### To do
Render every line of the listing below as a Markdown table with the columns Row and Line, numbering the rows and leaving out blank lines.

### Data to use

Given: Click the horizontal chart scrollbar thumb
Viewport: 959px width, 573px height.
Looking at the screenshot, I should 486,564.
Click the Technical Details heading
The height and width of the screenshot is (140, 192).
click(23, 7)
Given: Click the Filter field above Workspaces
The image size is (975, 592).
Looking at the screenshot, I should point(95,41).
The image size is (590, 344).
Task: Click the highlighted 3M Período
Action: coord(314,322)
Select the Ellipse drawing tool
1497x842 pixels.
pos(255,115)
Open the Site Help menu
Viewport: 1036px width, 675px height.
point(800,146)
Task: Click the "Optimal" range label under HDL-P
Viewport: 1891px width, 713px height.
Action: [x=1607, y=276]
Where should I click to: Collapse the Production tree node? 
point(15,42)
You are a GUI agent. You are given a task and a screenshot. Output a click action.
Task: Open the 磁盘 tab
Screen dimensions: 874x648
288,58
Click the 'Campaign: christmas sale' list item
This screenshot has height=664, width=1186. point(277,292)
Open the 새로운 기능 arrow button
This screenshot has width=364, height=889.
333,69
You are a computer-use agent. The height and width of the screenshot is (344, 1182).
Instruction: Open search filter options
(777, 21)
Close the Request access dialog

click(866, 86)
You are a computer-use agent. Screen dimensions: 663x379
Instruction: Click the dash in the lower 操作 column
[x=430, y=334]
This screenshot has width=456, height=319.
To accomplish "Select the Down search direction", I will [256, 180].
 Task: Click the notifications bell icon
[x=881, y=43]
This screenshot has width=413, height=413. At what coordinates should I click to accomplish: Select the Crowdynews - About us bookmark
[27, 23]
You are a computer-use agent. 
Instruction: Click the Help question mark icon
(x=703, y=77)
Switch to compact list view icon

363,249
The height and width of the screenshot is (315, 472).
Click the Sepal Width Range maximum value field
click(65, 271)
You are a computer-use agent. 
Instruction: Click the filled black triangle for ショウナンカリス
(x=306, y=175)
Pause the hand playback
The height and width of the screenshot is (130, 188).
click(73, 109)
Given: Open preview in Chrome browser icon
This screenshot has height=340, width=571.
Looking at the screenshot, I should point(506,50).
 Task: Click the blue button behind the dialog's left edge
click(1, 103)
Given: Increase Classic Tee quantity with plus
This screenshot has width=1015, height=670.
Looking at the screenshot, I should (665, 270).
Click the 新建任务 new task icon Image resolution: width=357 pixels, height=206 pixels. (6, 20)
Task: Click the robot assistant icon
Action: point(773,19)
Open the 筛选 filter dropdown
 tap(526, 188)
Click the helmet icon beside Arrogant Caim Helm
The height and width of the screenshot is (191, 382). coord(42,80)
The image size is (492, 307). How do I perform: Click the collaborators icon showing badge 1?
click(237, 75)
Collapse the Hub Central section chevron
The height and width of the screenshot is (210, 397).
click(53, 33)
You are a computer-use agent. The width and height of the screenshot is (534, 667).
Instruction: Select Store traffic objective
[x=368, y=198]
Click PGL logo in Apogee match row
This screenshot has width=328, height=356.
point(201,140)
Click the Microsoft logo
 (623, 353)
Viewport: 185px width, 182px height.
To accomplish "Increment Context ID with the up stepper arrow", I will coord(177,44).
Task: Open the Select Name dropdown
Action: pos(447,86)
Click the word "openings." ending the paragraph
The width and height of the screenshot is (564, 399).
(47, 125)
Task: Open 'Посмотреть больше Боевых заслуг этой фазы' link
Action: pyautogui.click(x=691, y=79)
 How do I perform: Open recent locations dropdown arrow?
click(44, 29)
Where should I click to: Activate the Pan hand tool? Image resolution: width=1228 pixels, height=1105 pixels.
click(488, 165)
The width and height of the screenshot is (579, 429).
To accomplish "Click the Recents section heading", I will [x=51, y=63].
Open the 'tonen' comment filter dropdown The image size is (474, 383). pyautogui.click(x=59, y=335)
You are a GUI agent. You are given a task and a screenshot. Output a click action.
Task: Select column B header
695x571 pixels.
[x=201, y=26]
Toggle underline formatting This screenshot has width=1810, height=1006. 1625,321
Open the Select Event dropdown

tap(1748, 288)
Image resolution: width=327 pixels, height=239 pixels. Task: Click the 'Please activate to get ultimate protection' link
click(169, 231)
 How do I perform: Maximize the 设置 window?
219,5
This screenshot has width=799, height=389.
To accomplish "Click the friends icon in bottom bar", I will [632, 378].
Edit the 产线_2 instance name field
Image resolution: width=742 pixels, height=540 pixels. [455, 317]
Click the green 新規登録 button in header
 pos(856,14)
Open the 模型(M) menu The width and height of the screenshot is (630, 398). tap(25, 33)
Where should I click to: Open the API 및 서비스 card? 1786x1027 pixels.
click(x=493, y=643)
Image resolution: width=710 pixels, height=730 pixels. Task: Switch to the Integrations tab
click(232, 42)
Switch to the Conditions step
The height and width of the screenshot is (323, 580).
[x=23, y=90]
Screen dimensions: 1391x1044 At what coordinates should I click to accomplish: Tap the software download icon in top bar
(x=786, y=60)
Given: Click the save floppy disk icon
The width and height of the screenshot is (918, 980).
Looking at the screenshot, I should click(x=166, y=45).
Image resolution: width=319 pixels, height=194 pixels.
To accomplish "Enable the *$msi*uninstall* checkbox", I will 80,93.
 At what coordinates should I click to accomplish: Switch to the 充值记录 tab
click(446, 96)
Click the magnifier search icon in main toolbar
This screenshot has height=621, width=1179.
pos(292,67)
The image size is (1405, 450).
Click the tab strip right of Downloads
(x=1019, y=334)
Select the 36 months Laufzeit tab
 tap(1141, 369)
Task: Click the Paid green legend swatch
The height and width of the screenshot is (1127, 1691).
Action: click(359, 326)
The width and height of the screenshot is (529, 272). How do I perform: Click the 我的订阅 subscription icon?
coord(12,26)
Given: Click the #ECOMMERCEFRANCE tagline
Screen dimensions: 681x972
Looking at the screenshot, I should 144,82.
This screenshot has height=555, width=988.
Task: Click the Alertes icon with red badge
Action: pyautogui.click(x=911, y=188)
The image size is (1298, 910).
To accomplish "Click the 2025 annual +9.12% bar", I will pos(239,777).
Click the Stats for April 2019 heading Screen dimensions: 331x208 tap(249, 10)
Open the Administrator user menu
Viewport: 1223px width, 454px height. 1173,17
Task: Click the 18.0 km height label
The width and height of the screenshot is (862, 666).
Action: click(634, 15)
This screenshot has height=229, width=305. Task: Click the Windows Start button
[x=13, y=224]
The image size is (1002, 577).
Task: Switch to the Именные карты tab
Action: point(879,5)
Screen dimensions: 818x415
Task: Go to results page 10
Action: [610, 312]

### The answer
| Row | Line |
|---|---|
| 1 | Given: Click the horizontal chart scrollbar thumb |
| 2 | Viewport: 959px width, 573px height. |
| 3 | Looking at the screenshot, I should 486,564. |
| 4 | Click the Technical Details heading |
| 5 | The height and width of the screenshot is (140, 192). |
| 6 | click(23, 7) |
| 7 | Given: Click the Filter field above Workspaces |
| 8 | The image size is (975, 592). |
| 9 | Looking at the screenshot, I should point(95,41). |
| 10 | The image size is (590, 344). |
| 11 | Task: Click the highlighted 3M Período |
| 12 | Action: coord(314,322) |
| 13 | Select the Ellipse drawing tool |
| 14 | 1497x842 pixels. |
| 15 | pos(255,115) |
| 16 | Open the Site Help menu |
| 17 | Viewport: 1036px width, 675px height. |
| 18 | point(800,146) |
| 19 | Task: Click the "Optimal" range label under HDL-P |
| 20 | Viewport: 1891px width, 713px height. |
| 21 | Action: [x=1607, y=276] |
| 22 | Where should I click to: Collapse the Production tree node?  |
| 23 | point(15,42) |
| 24 | You are a GUI agent. You are given a task and a screenshot. Output a click action. |
| 25 | Task: Open the 磁盘 tab |
| 26 | Screen dimensions: 874x648 |
| 27 | 288,58 |
| 28 | Click the 'Campaign: christmas sale' list item |
| 29 | This screenshot has height=664, width=1186. point(277,292) |
| 30 | Open the 새로운 기능 arrow button |
| 31 | This screenshot has width=364, height=889. |
| 32 | 333,69 |
| 33 | You are a computer-use agent. The height and width of the screenshot is (344, 1182). |
| 34 | Instruction: Open search filter options |
| 35 | (777, 21) |
| 36 | Close the Request access dialog |
| 37 | click(866, 86) |
| 38 | You are a computer-use agent. Screen dimensions: 663x379 |
| 39 | Instruction: Click the dash in the lower 操作 column |
| 40 | [x=430, y=334] |
| 41 | This screenshot has width=456, height=319. |
| 42 | To accomplish "Select the Down search direction", I will [256, 180]. |
| 43 |  Task: Click the notifications bell icon |
| 44 | [x=881, y=43] |
| 45 | This screenshot has width=413, height=413. At what coordinates should I click to accomplish: Select the Crowdynews - About us bookmark |
| 46 | [27, 23] |
| 47 | You are a computer-use agent.  |
| 48 | Instruction: Click the Help question mark icon |
| 49 | (x=703, y=77) |
| 50 | Switch to compact list view icon |
| 51 | 363,249 |
| 52 | The height and width of the screenshot is (315, 472). |
| 53 | Click the Sepal Width Range maximum value field |
| 54 | click(65, 271) |
| 55 | You are a computer-use agent.  |
| 56 | Instruction: Click the filled black triangle for ショウナンカリス |
| 57 | (x=306, y=175) |
| 58 | Pause the hand playback |
| 59 | The height and width of the screenshot is (130, 188). |
| 60 | click(73, 109) |
| 61 | Given: Open preview in Chrome browser icon |
| 62 | This screenshot has height=340, width=571. |
| 63 | Looking at the screenshot, I should point(506,50). |
| 64 |  Task: Click the blue button behind the dialog's left edge |
| 65 | click(1, 103) |
| 66 | Given: Increase Classic Tee quantity with plus |
| 67 | This screenshot has width=1015, height=670. |
| 68 | Looking at the screenshot, I should (665, 270). |
| 69 | Click the 新建任务 new task icon Image resolution: width=357 pixels, height=206 pixels. (6, 20) |
| 70 | Task: Click the robot assistant icon |
| 71 | Action: point(773,19) |
| 72 | Open the 筛选 filter dropdown |
| 73 |  tap(526, 188) |
| 74 | Click the helmet icon beside Arrogant Caim Helm |
| 75 | The height and width of the screenshot is (191, 382). coord(42,80) |
| 76 | The image size is (492, 307). How do I perform: Click the collaborators icon showing badge 1? |
| 77 | click(237, 75) |
| 78 | Collapse the Hub Central section chevron |
| 79 | The height and width of the screenshot is (210, 397). |
| 80 | click(53, 33) |
| 81 | You are a computer-use agent. The width and height of the screenshot is (534, 667). |
| 82 | Instruction: Select Store traffic objective |
| 83 | [x=368, y=198] |
| 84 | Click PGL logo in Apogee match row |
| 85 | This screenshot has width=328, height=356. |
| 86 | point(201,140) |
| 87 | Click the Microsoft logo |
| 88 |  (623, 353) |
| 89 | Viewport: 185px width, 182px height. |
| 90 | To accomplish "Increment Context ID with the up stepper arrow", I will coord(177,44). |
| 91 | Task: Open the Select Name dropdown |
| 92 | Action: pos(447,86) |
| 93 | Click the word "openings." ending the paragraph |
| 94 | The width and height of the screenshot is (564, 399). |
| 95 | (47, 125) |
| 96 | Task: Open 'Посмотреть больше Боевых заслуг этой фазы' link |
| 97 | Action: pyautogui.click(x=691, y=79) |
| 98 |  How do I perform: Open recent locations dropdown arrow? |
| 99 | click(44, 29) |
| 100 | Where should I click to: Activate the Pan hand tool? Image resolution: width=1228 pixels, height=1105 pixels. |
| 101 | click(488, 165) |
| 102 | The width and height of the screenshot is (579, 429). |
| 103 | To accomplish "Click the Recents section heading", I will [x=51, y=63]. |
| 104 | Open the 'tonen' comment filter dropdown The image size is (474, 383). pyautogui.click(x=59, y=335) |
| 105 | You are a GUI agent. You are given a task and a screenshot. Output a click action. |
| 106 | Task: Select column B header |
| 107 | 695x571 pixels. |
| 108 | [x=201, y=26] |
| 109 | Toggle underline formatting This screenshot has width=1810, height=1006. 1625,321 |
| 110 | Open the Select Event dropdown |
| 111 | tap(1748, 288) |
| 112 | Image resolution: width=327 pixels, height=239 pixels. Task: Click the 'Please activate to get ultimate protection' link |
| 113 | click(169, 231) |
| 114 |  How do I perform: Maximize the 设置 window? |
| 115 | 219,5 |
| 116 | This screenshot has width=799, height=389. |
| 117 | To accomplish "Click the friends icon in bottom bar", I will [632, 378]. |
| 118 | Edit the 产线_2 instance name field |
| 119 | Image resolution: width=742 pixels, height=540 pixels. [455, 317] |
| 120 | Click the green 新規登録 button in header |
| 121 |  pos(856,14) |
| 122 | Open the 模型(M) menu The width and height of the screenshot is (630, 398). tap(25, 33) |
| 123 | Where should I click to: Open the API 및 서비스 card? 1786x1027 pixels. |
| 124 | click(x=493, y=643) |
| 125 | Image resolution: width=710 pixels, height=730 pixels. Task: Switch to the Integrations tab |
| 126 | click(232, 42) |
| 127 | Switch to the Conditions step |
| 128 | The height and width of the screenshot is (323, 580). |
| 129 | [x=23, y=90] |
| 130 | Screen dimensions: 1391x1044 At what coordinates should I click to accomplish: Tap the software download icon in top bar |
| 131 | (x=786, y=60) |
| 132 | Given: Click the save floppy disk icon |
| 133 | The width and height of the screenshot is (918, 980). |
| 134 | Looking at the screenshot, I should click(x=166, y=45). |
| 135 | Image resolution: width=319 pixels, height=194 pixels. |
| 136 | To accomplish "Enable the *$msi*uninstall* checkbox", I will 80,93. |
| 137 |  At what coordinates should I click to accomplish: Switch to the 充值记录 tab |
| 138 | click(446, 96) |
| 139 | Click the magnifier search icon in main toolbar |
| 140 | This screenshot has height=621, width=1179. |
| 141 | pos(292,67) |
| 142 | The image size is (1405, 450). |
| 143 | Click the tab strip right of Downloads |
| 144 | (x=1019, y=334) |
| 145 | Select the 36 months Laufzeit tab |
| 146 |  tap(1141, 369) |
| 147 | Task: Click the Paid green legend swatch |
| 148 | The height and width of the screenshot is (1127, 1691). |
| 149 | Action: click(359, 326) |
| 150 | The width and height of the screenshot is (529, 272). How do I perform: Click the 我的订阅 subscription icon? |
| 151 | coord(12,26) |
| 152 | Given: Click the #ECOMMERCEFRANCE tagline |
| 153 | Screen dimensions: 681x972 |
| 154 | Looking at the screenshot, I should 144,82. |
| 155 | This screenshot has height=555, width=988. |
| 156 | Task: Click the Alertes icon with red badge |
| 157 | Action: pyautogui.click(x=911, y=188) |
| 158 | The image size is (1298, 910). |
| 159 | To accomplish "Click the 2025 annual +9.12% bar", I will pos(239,777). |
| 160 | Click the Stats for April 2019 heading Screen dimensions: 331x208 tap(249, 10) |
| 161 | Open the Administrator user menu |
| 162 | Viewport: 1223px width, 454px height. 1173,17 |
| 163 | Task: Click the 18.0 km height label |
| 164 | The width and height of the screenshot is (862, 666). |
| 165 | Action: click(634, 15) |
| 166 | This screenshot has height=229, width=305. Task: Click the Windows Start button |
| 167 | [x=13, y=224] |
| 168 | The image size is (1002, 577). |
| 169 | Task: Switch to the Именные карты tab |
| 170 | Action: point(879,5) |
| 171 | Screen dimensions: 818x415 |
| 172 | Task: Go to results page 10 |
| 173 | Action: [610, 312] |